**About this exercise**. Print the line containing "Click the CX" and every line after it exactly as written, through the end of the records.

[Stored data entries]
------

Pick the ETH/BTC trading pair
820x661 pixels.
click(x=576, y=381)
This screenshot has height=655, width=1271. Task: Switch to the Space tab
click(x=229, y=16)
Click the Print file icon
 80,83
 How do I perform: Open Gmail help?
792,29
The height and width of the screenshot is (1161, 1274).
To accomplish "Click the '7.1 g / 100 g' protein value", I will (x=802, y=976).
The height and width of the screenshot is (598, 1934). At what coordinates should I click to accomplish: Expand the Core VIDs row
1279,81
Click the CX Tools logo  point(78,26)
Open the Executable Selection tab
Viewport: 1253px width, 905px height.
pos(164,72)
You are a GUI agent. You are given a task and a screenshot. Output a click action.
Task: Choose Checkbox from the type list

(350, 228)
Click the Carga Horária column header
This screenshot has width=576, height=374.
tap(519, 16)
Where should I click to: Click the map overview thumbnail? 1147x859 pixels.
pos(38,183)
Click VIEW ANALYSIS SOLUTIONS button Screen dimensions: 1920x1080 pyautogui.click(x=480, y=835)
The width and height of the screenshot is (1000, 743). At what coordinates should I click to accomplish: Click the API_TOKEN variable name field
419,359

------

**Written solution**.
Click the CX Tools logo  point(78,26)
Open the Executable Selection tab
Viewport: 1253px width, 905px height.
pos(164,72)
You are a GUI agent. You are given a task and a screenshot. Output a click action.
Task: Choose Checkbox from the type list

(350, 228)
Click the Carga Horária column header
This screenshot has width=576, height=374.
tap(519, 16)
Where should I click to: Click the map overview thumbnail? 1147x859 pixels.
pos(38,183)
Click VIEW ANALYSIS SOLUTIONS button Screen dimensions: 1920x1080 pyautogui.click(x=480, y=835)
The width and height of the screenshot is (1000, 743). At what coordinates should I click to accomplish: Click the API_TOKEN variable name field
419,359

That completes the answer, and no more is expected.